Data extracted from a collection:
::::
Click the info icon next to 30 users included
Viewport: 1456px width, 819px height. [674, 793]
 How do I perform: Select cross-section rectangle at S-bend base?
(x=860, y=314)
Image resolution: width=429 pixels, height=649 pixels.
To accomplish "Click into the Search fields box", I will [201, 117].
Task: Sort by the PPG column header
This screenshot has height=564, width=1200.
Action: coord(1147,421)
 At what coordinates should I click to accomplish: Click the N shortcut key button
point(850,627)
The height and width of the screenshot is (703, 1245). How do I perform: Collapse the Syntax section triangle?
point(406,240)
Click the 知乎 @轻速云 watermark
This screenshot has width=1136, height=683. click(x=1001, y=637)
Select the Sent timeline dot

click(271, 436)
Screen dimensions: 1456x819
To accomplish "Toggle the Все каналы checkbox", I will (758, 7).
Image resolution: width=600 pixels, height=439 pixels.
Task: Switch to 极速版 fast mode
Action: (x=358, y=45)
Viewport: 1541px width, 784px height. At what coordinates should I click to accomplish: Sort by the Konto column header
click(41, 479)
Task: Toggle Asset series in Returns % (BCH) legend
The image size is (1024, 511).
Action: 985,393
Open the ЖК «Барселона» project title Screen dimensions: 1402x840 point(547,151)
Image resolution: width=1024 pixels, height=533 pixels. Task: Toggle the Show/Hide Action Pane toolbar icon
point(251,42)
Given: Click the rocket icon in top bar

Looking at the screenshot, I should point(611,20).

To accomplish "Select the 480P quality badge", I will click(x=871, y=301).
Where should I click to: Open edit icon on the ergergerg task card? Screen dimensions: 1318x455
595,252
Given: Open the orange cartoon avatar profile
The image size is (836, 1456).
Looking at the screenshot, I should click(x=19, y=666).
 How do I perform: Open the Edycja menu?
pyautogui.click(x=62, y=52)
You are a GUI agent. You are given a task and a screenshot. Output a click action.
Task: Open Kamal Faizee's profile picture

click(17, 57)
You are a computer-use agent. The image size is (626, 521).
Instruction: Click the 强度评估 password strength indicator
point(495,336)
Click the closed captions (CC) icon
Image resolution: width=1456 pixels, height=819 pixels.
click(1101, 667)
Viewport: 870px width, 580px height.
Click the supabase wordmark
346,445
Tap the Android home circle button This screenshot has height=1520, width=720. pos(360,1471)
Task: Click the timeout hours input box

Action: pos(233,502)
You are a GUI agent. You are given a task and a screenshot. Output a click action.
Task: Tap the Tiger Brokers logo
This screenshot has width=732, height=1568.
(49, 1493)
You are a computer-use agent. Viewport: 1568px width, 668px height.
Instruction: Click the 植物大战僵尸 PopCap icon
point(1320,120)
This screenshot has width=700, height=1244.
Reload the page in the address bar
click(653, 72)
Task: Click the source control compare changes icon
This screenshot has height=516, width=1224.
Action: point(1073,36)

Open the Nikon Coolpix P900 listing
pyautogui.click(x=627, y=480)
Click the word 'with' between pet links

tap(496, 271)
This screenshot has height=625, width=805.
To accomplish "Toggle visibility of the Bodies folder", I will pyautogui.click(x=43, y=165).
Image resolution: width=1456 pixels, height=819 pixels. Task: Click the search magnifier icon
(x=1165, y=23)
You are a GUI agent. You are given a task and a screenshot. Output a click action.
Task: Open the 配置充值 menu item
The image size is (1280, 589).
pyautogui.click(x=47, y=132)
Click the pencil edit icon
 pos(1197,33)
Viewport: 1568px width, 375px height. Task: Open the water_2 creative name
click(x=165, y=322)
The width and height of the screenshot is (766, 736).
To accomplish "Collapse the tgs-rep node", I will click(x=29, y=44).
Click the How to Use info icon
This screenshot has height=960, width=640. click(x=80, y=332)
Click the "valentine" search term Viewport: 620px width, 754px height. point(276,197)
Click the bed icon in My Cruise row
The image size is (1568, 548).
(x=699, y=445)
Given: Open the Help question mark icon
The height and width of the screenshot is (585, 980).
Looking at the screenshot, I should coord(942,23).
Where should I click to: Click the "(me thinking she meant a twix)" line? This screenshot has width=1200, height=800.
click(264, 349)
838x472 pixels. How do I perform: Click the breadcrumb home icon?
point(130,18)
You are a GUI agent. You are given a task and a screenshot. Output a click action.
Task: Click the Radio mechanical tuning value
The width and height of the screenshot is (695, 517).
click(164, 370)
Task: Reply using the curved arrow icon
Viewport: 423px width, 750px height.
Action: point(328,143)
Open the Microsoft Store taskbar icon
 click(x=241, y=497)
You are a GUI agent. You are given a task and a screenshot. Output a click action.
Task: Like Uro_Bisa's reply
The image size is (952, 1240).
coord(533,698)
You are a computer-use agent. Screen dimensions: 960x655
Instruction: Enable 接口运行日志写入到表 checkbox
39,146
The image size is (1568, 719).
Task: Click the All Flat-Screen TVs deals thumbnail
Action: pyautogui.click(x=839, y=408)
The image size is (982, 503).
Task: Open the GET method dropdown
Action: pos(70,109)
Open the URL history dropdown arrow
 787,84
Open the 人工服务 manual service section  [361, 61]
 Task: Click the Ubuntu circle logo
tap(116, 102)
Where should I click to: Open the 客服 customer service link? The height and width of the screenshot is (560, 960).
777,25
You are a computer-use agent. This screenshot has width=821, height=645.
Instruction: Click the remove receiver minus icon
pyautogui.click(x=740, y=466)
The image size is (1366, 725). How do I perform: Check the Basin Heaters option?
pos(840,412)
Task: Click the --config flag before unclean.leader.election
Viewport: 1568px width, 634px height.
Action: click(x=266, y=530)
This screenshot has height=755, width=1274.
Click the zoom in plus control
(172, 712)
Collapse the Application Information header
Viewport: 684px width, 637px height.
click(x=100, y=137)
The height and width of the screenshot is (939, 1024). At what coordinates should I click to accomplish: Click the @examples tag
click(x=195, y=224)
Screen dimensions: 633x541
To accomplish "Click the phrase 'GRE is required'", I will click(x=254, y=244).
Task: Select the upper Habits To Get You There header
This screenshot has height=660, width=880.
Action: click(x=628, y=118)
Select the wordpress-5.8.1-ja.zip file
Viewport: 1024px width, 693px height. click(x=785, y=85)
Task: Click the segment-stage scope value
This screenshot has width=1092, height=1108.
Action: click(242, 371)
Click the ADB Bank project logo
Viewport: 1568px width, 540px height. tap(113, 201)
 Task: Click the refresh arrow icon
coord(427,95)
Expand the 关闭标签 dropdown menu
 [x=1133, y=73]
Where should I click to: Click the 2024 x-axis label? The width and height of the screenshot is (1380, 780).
::::
Search the data above for the string "value" and report each line that holds it.

Task: Click the Radio mechanical tuning value
Task: Click the segment-stage scope value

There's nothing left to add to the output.